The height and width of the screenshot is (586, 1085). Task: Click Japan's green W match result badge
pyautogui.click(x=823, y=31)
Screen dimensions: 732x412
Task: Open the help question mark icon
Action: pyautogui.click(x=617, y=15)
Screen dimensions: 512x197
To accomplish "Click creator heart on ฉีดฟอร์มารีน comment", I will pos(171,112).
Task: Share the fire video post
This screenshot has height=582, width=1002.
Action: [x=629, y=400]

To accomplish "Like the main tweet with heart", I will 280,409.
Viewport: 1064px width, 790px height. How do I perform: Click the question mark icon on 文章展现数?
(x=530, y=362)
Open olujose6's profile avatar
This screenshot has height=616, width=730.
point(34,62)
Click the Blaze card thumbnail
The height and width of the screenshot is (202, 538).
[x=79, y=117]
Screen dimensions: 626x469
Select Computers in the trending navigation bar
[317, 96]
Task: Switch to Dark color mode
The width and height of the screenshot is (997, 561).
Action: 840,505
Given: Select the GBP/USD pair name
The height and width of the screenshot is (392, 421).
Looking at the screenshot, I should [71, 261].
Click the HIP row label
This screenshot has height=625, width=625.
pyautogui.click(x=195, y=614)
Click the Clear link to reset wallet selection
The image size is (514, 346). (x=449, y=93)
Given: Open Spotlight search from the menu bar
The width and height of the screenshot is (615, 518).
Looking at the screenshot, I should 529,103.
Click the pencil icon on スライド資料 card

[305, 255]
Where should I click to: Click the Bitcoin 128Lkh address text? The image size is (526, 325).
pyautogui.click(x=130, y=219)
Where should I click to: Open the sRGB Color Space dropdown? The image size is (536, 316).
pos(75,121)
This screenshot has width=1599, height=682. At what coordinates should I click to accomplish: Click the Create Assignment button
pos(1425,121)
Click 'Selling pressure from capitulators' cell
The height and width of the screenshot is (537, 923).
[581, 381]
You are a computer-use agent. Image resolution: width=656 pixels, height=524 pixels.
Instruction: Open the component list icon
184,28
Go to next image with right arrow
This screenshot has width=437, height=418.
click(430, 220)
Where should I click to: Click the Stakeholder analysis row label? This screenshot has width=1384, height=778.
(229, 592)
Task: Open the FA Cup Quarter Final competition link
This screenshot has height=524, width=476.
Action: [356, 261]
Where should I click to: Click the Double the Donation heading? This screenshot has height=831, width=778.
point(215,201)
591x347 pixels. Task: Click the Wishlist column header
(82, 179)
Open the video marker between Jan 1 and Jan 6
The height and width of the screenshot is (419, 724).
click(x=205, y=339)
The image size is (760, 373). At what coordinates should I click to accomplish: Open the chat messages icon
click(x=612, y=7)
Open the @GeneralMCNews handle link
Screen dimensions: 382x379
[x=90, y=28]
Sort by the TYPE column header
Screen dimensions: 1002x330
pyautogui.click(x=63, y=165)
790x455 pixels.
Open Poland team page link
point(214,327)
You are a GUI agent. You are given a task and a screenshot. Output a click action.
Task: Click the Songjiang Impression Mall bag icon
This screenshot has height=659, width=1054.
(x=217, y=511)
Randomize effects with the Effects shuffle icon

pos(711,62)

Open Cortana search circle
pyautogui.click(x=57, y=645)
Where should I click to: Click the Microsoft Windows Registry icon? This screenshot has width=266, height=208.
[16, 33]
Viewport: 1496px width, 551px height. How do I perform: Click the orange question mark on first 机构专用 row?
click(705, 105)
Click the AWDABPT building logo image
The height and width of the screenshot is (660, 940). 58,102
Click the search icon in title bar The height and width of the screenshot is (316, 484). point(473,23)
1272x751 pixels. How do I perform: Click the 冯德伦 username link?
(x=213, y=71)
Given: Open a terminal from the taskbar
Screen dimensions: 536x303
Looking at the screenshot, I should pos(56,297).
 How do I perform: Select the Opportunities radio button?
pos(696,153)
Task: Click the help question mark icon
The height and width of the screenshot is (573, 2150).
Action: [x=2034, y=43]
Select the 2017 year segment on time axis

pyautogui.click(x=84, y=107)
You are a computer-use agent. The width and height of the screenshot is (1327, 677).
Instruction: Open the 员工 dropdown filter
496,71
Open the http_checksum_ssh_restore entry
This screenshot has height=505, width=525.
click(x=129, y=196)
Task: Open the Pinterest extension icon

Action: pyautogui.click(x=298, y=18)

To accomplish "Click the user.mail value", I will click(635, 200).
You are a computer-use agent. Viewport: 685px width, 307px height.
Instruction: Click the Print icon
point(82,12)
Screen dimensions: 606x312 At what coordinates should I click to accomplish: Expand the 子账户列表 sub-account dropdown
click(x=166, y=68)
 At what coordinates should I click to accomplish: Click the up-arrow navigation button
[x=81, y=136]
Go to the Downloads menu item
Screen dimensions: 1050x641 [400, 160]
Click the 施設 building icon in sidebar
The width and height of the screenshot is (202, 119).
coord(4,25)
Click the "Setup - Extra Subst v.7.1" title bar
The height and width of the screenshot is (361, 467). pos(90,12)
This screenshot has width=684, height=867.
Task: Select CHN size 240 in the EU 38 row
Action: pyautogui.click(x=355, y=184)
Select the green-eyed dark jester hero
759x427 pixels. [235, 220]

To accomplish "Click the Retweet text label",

Goal of the exercise
Nothing may be dropped or altered; repeat every record in full.

Written response
The height and width of the screenshot is (586, 1085). Task: Click Japan's green W match result badge
pyautogui.click(x=823, y=31)
Screen dimensions: 732x412
Task: Open the help question mark icon
Action: pyautogui.click(x=617, y=15)
Screen dimensions: 512x197
To accomplish "Click creator heart on ฉีดฟอร์มารีน comment", I will pos(171,112).
Task: Share the fire video post
This screenshot has height=582, width=1002.
Action: [x=629, y=400]

To accomplish "Like the main tweet with heart", I will 280,409.
Viewport: 1064px width, 790px height. How do I perform: Click the question mark icon on 文章展现数?
(x=530, y=362)
Open olujose6's profile avatar
This screenshot has height=616, width=730.
point(34,62)
Click the Blaze card thumbnail
The height and width of the screenshot is (202, 538).
[x=79, y=117]
Screen dimensions: 626x469
Select Computers in the trending navigation bar
[317, 96]
Task: Switch to Dark color mode
The width and height of the screenshot is (997, 561).
Action: 840,505
Given: Select the GBP/USD pair name
The height and width of the screenshot is (392, 421).
Looking at the screenshot, I should [71, 261].
Click the HIP row label
This screenshot has height=625, width=625.
pyautogui.click(x=195, y=614)
Click the Clear link to reset wallet selection
The image size is (514, 346). (x=449, y=93)
Given: Open Spotlight search from the menu bar
The width and height of the screenshot is (615, 518).
Looking at the screenshot, I should 529,103.
Click the pencil icon on スライド資料 card

[305, 255]
Where should I click to: Click the Bitcoin 128Lkh address text? The image size is (526, 325).
pyautogui.click(x=130, y=219)
Where should I click to: Open the sRGB Color Space dropdown? The image size is (536, 316).
pos(75,121)
This screenshot has width=1599, height=682. At what coordinates should I click to accomplish: Click the Create Assignment button
pos(1425,121)
Click 'Selling pressure from capitulators' cell
The height and width of the screenshot is (537, 923).
[581, 381]
You are a computer-use agent. Image resolution: width=656 pixels, height=524 pixels.
Instruction: Open the component list icon
184,28
Go to next image with right arrow
This screenshot has width=437, height=418.
click(430, 220)
Where should I click to: Click the Stakeholder analysis row label? This screenshot has width=1384, height=778.
(229, 592)
Task: Open the FA Cup Quarter Final competition link
This screenshot has height=524, width=476.
Action: [356, 261]
Where should I click to: Click the Double the Donation heading? This screenshot has height=831, width=778.
point(215,201)
591x347 pixels. Task: Click the Wishlist column header
(82, 179)
Open the video marker between Jan 1 and Jan 6
The height and width of the screenshot is (419, 724).
click(x=205, y=339)
The image size is (760, 373). At what coordinates should I click to accomplish: Open the chat messages icon
click(x=612, y=7)
Open the @GeneralMCNews handle link
Screen dimensions: 382x379
[x=90, y=28]
Sort by the TYPE column header
Screen dimensions: 1002x330
pyautogui.click(x=63, y=165)
790x455 pixels.
Open Poland team page link
point(214,327)
You are a GUI agent. You are given a task and a screenshot. Output a click action.
Task: Click the Songjiang Impression Mall bag icon
This screenshot has height=659, width=1054.
(x=217, y=511)
Randomize effects with the Effects shuffle icon

pos(711,62)

Open Cortana search circle
pyautogui.click(x=57, y=645)
Where should I click to: Click the Microsoft Windows Registry icon? This screenshot has width=266, height=208.
[16, 33]
Viewport: 1496px width, 551px height. How do I perform: Click the orange question mark on first 机构专用 row?
click(705, 105)
Click the AWDABPT building logo image
The height and width of the screenshot is (660, 940). 58,102
Click the search icon in title bar The height and width of the screenshot is (316, 484). point(473,23)
1272x751 pixels. How do I perform: Click the 冯德伦 username link?
(x=213, y=71)
Given: Open a terminal from the taskbar
Screen dimensions: 536x303
Looking at the screenshot, I should pos(56,297).
 How do I perform: Select the Opportunities radio button?
pos(696,153)
Task: Click the help question mark icon
The height and width of the screenshot is (573, 2150).
Action: [x=2034, y=43]
Select the 2017 year segment on time axis

pyautogui.click(x=84, y=107)
You are a computer-use agent. The width and height of the screenshot is (1327, 677).
Instruction: Open the 员工 dropdown filter
496,71
Open the http_checksum_ssh_restore entry
This screenshot has height=505, width=525.
click(x=129, y=196)
Task: Open the Pinterest extension icon

Action: pyautogui.click(x=298, y=18)

To accomplish "Click the user.mail value", I will click(635, 200).
You are a computer-use agent. Viewport: 685px width, 307px height.
Instruction: Click the Print icon
point(82,12)
Screen dimensions: 606x312 At what coordinates should I click to accomplish: Expand the 子账户列表 sub-account dropdown
click(x=166, y=68)
 At what coordinates should I click to accomplish: Click the up-arrow navigation button
[x=81, y=136]
Go to the Downloads menu item
Screen dimensions: 1050x641 [400, 160]
Click the 施設 building icon in sidebar
The width and height of the screenshot is (202, 119).
coord(4,25)
Click the "Setup - Extra Subst v.7.1" title bar
The height and width of the screenshot is (361, 467). pos(90,12)
This screenshot has width=684, height=867.
Task: Select CHN size 240 in the EU 38 row
Action: pyautogui.click(x=355, y=184)
Select the green-eyed dark jester hero
759x427 pixels. [235, 220]

To accomplish "Click the Retweet text label",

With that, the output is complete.